In 2021, Lowell represented Michael Taylor, the American soldier accused of helping Carlos Ghosn escape from Japan. At the time, Taylor was fighting extradition to Japan.

As of May, 2025, Lowell left Winston & Strawn and started a new law firm Lowell & Associates.

In August 2025, it was reported that Lowell was hired by Federal Reserve Board Governor Lisa Cook to defend her against being fired by President Donald Trump for alleged mortgage fraud. Cook argued that her firing is illegal. Lowell represented Letitia James against accusations of mortgage fraud.

===Justice Department investigation===
As of December 2020, the United States Department of Justice's Public Integrity Section was investigating Lowell for his role in an alleged "secret lobbying scheme" and potential bribery in exchange for a pardon. Lowell was allegedly enlisted by California billionaire Sanford Diller to seek a pardon for his friend Hugh Baras.

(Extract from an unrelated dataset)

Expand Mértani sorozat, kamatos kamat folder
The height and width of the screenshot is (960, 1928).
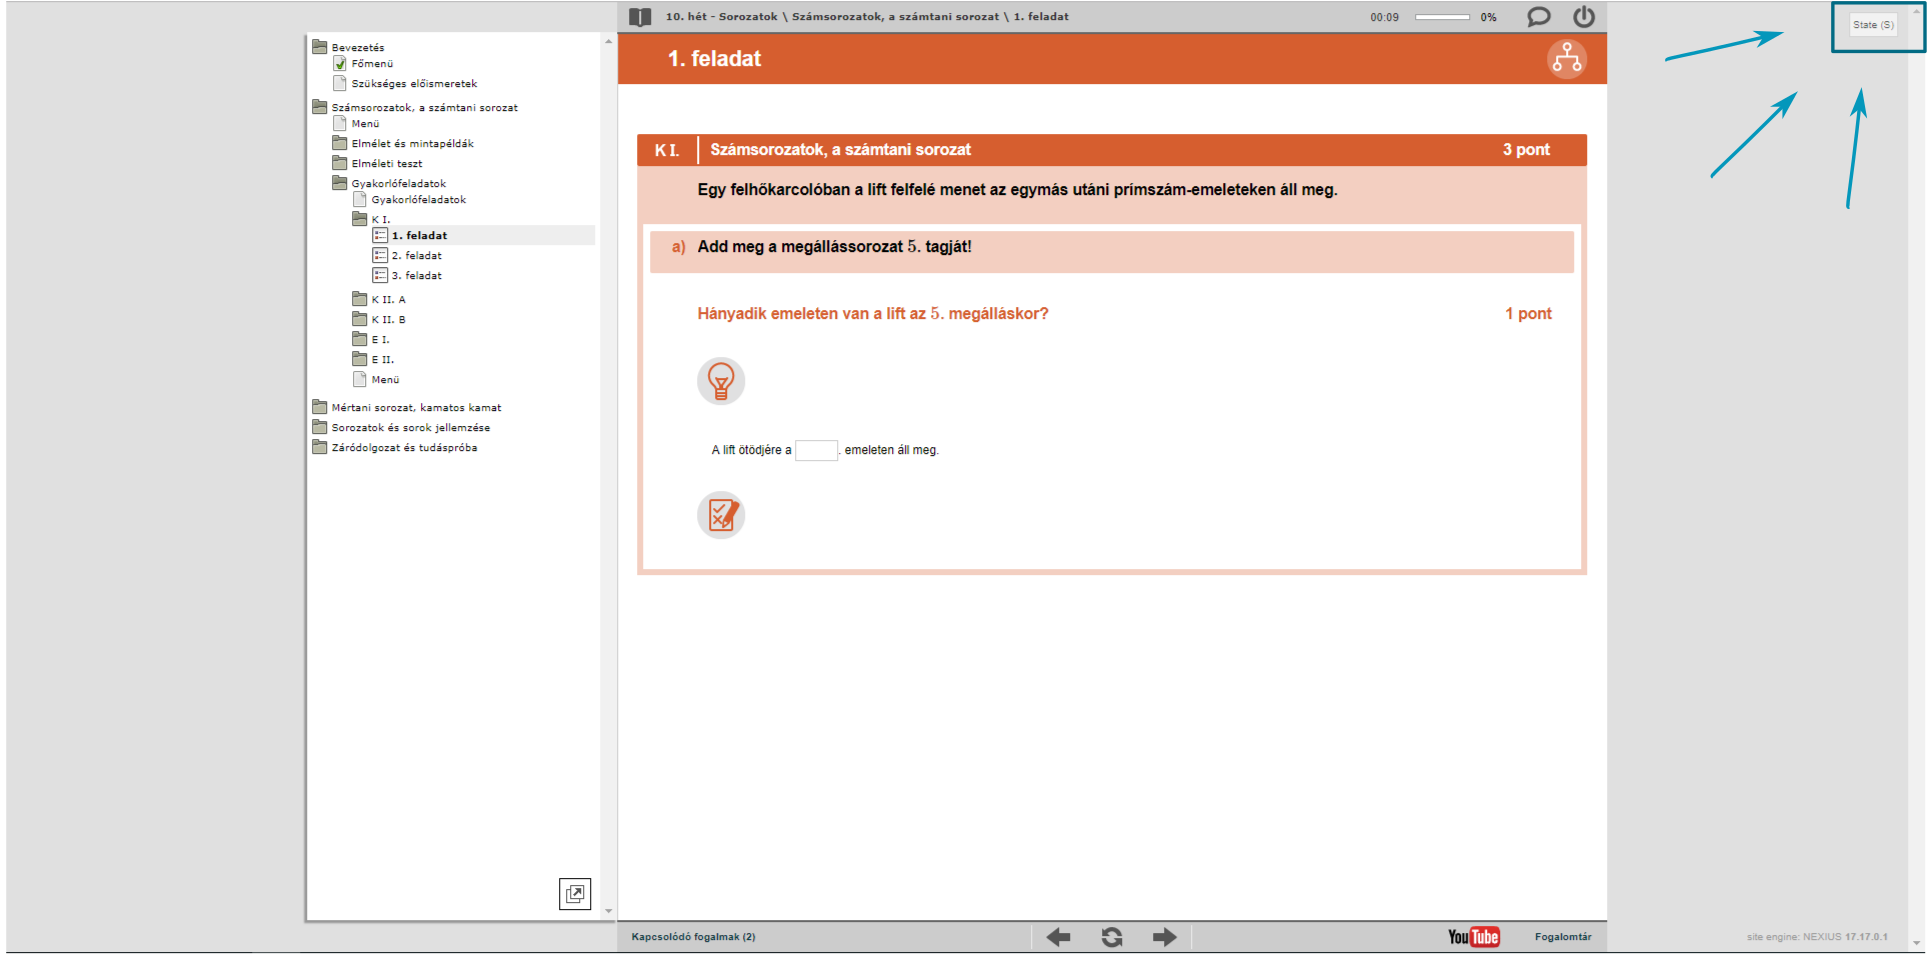416,408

Lowell's alleged involvement came to light in an August 28, 2020 court opinion by Judge Beryl Howell that found Lowell's communications were not covered by standard attorney-client privileges "because they potentially contained both evidence of crimes and involved nonlawyer third parties." As part of the alleged bribery-for-pardon scheme, Lowell allegedly interacted with the White House Counsel's Office, and "according to documents reviewed by the [Wall Street] Journal, Mr. Lowell and Mr. Diller discussed contacting top officials in the [Trump] administration." The scheme would allegedly have involved a donation of more than $300,000 to Republican Party causes. However, no pardon for Baras was issued, and the investigation did not result in criminal charges.

==Political and civic activities==
In 1982, Lowell ran unsuccessfully for the Maryland House of Delegates as a Democrat. Lowell heads the development committee and is a trustee of the Shakespeare Theatre. He also served as vice president and general counsel of the Jewish Community Center of Greater Washington in 2020.